Abstract: Pentraxins are a group of acute phase proteins which are produced in response to inflammatory conditions in vivo and which play a key role in the humoral innate immune system. Routinely used in the diagnosis and monitoring of inflammation and infection, C reactive protein is a classical short pentraxin.CRP is produced in the liver in response to inflammation and is the main inducer of interleukin 6, together with serum amyloid P component (SAP), another member of the short pentraxin protein group. Recently discovered pentraxin 3 (PTX3) is the first member of the long pentraxin family group. Unlike CRP and SAP, PTX3 is expressed in the tissues following exposure to pro–inflammatory stimuli including specific microbial constituents, TNFα and IL–1β. Studies have revealed that PTX3 levels correlate well with disease severity in the septic patient.5, 6 However, the validity of using PTX3 as a routine marker in intensive care patients has yet to be elucidated. Oxidative stress has consistently been demonstrated in patients with severe sepsis and acts as a trigger for PTX3 up–regulation in endothelial cells, fibroblasts and macrophages. During oxidative stress, loss of essential protective antioxidants occurs, free radicals are formed and overwhelming degrees of tissue injury result. A greater understanding of oxygen radicalmediated
mechanisms will hopefully enable the development of new therapies for use in critical care patients with the aim of improving clinical outcomes in this group. Consequently, the aim of this project was to treat human endothelial cells with a range of antioxidants with and without bacterial cell components or proinflammatory cytokines and to determine the subsequent expression of PTX3 using enzyme linked immunosorbent assay (ELISA). To date, the regulation of PTX3 within a generated model of sepsis has yet to be defined

Publications Arising:
Lowes DA, Hill AL, Sheth CC, Webster NR, Gow NAR, Galley HF. Relative expression of pentraxin–3 by endothelial cells in response to lipopolysaccharide, cytokines or candida albicans. Br J Anaesth 2009; 103: 320P–321P. Hill AL, Lowes DA, Webster NR, Sheth CC, Gow NAR, Galley HF. Regulation of pentraxin–3 expression by antioxidants. Br J Anaesth 2009; 103: 833–9.
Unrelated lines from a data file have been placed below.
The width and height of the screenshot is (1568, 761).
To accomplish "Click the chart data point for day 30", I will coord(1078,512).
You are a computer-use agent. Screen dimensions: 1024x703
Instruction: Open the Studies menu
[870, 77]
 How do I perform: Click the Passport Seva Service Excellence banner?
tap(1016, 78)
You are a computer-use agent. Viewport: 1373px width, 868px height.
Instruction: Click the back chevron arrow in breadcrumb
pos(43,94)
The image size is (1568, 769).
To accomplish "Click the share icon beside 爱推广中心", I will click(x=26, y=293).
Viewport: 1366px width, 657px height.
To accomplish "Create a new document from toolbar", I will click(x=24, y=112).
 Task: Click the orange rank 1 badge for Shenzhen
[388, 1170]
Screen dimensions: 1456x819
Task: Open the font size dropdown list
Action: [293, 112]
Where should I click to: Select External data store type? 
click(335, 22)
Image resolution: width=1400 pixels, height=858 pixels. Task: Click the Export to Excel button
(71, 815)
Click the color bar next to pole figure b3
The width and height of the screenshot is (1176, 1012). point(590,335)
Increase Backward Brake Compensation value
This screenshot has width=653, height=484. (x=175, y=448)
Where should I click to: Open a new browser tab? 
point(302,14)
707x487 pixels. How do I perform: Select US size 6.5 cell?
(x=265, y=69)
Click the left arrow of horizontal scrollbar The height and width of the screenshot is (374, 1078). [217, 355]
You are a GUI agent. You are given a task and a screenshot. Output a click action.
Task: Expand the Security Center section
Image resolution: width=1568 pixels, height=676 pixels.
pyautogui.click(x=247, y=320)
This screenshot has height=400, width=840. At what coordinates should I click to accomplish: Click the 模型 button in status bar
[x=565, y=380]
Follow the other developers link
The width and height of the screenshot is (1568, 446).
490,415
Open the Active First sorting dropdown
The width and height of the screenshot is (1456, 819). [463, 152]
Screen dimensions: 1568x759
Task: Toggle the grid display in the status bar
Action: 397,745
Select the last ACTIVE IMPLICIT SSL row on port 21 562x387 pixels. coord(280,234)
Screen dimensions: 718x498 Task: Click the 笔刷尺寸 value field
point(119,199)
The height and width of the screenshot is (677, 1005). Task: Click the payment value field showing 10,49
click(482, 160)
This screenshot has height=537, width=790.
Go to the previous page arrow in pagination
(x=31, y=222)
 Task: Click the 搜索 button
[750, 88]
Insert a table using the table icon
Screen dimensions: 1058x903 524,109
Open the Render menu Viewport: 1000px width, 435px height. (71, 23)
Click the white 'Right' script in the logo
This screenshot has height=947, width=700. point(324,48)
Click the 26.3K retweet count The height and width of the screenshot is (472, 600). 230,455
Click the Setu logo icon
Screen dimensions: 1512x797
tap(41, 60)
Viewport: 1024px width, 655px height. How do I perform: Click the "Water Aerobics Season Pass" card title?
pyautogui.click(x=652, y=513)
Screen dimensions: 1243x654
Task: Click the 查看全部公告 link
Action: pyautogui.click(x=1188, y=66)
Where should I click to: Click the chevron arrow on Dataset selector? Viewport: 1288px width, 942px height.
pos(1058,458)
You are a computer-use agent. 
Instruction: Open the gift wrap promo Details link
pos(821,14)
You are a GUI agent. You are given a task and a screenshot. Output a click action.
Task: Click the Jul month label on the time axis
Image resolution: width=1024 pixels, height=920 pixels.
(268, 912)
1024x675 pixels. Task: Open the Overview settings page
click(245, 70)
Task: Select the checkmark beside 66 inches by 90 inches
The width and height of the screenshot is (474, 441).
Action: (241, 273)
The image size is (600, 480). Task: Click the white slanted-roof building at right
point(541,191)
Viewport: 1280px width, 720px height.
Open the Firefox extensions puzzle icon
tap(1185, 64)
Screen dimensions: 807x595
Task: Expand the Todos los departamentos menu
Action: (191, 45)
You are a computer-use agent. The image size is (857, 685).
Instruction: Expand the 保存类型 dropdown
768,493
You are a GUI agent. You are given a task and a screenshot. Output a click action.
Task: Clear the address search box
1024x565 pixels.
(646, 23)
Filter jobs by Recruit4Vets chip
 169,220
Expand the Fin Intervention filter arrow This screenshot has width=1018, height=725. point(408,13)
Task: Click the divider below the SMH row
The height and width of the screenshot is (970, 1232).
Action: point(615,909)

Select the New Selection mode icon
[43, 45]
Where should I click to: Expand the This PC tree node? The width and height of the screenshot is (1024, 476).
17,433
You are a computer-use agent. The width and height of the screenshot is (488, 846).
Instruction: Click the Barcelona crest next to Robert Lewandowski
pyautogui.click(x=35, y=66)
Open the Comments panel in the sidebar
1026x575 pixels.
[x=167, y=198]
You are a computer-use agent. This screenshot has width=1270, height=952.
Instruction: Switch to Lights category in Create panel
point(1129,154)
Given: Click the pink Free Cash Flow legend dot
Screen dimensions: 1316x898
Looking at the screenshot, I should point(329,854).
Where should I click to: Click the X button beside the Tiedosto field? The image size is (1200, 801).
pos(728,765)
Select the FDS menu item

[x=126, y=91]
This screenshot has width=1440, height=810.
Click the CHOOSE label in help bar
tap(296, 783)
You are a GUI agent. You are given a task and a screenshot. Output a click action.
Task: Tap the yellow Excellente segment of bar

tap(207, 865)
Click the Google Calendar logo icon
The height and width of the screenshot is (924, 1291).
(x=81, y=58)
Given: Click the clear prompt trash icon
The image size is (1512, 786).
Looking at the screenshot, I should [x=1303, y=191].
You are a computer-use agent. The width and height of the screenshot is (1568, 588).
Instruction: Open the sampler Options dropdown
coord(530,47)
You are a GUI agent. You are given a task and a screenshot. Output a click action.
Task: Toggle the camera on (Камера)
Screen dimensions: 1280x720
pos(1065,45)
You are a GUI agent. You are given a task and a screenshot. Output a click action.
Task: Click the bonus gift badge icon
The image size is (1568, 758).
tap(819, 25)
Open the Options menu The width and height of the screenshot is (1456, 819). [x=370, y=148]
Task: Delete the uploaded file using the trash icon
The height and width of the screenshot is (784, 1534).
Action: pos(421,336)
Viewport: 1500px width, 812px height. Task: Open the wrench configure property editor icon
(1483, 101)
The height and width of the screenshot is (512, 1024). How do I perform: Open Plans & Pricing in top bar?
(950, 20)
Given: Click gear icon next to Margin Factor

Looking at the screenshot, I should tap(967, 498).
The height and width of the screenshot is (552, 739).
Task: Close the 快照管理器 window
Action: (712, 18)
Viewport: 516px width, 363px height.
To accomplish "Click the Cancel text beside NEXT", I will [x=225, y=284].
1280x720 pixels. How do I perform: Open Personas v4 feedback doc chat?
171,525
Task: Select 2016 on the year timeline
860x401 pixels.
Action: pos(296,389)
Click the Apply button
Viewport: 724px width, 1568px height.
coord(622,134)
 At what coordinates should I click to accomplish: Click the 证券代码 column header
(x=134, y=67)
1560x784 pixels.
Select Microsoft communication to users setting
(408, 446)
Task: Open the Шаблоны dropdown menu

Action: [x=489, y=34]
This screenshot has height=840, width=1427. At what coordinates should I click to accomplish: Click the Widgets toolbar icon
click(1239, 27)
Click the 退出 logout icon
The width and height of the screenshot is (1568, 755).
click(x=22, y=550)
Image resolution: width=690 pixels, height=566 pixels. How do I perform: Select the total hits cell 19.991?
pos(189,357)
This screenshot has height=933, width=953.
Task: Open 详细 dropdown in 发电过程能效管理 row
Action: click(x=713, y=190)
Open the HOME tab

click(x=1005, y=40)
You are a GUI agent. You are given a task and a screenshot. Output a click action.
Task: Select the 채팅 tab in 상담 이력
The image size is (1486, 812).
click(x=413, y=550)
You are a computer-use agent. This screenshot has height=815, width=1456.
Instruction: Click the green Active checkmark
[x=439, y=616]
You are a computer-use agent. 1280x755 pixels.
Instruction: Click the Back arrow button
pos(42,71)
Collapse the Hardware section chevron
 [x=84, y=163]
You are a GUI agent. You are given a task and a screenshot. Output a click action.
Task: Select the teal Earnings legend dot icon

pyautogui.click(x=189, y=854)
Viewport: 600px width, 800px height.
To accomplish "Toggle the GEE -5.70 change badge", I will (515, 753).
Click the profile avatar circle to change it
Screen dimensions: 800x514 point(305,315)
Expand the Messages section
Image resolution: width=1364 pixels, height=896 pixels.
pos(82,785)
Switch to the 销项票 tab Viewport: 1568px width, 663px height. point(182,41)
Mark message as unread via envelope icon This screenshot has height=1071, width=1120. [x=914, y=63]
Intrathecal stability of clinical admixtures of morphine, bupivacaine, clonidine and baclofen.
Professor R Sneyd, Peninsula Medical School, Anaesthesia Research, Plymouth.
Student: Mr Mark Ferrigan

The purpose of this study was to determine the long term (3 month) stability of 8 intrathecal drug
admixtures currently used clinically. The admixtures studied were:
1) Morphine sulphate (40 mg / ml) 3.75 ml + clonidine (1000mg) 0.5 ml + bupivicaine (3%) 13.75
ml
2) Morphine sulphate (40 mg / ml) 4.5 ml + clonidine (6500 mg) 3.25 ml + bupivicaine (3%) 10.25
ml
3) Morphine sulphate (40 mg / ml) 4.5 ml + clonidine (3000 mg) 1.5 ml + bupivicaine (3%) 12 ml
4) Morphine sulphate (40 mg / ml) 4.5 ml + bupivicaine (3%) 14.5 ml
5) Morphine sulphate (40 mg / ml) 4.5 ml + bupivicaine (3%) 6.5 ml + NaCl (0.9%) 7 ml
6) Morphine sulphate (40 mg / ml) 4.5 ml + baclofen (2000 mg) 1 ml + bupivicaine (3%) 12.5 ml
7) Morphine sulphate (40 mg / ml) 5.0 ml + clonidine (1000 mg) 0.5 ml + NaCl (0.9%) 14.4 ml
8) Morphine sulphate (40 mg / ml) 12.25 ml + bupivicaine (3%) 22.75 ml
Admixtures were checked at regular intervals over the 6 weeks I was involved with the project (and
thereafter for a further 6 weeks). The preparations were inspected for any colour changes,
precipitation, pH changes and then analysed for drug concentration using liquid
chromatography/mass spectrometry.
The project at this stage is incomplete as the stability study continued beyond the end of the
studentship. In addition, certain methodological difficulties caused problems with drug
concentration determination; in particular the over one hundred–fold differences in drug
concentrations in the admixtures caused difficulties with the bupivacaine quantitation. All samples
have been frozen for bupivacaine re–analysis using an alternative technique.
Once complete, it is envisaged that the work will have a direct bearing on improving the safety of
current clinical prescribing practices for intrathecal admixtures.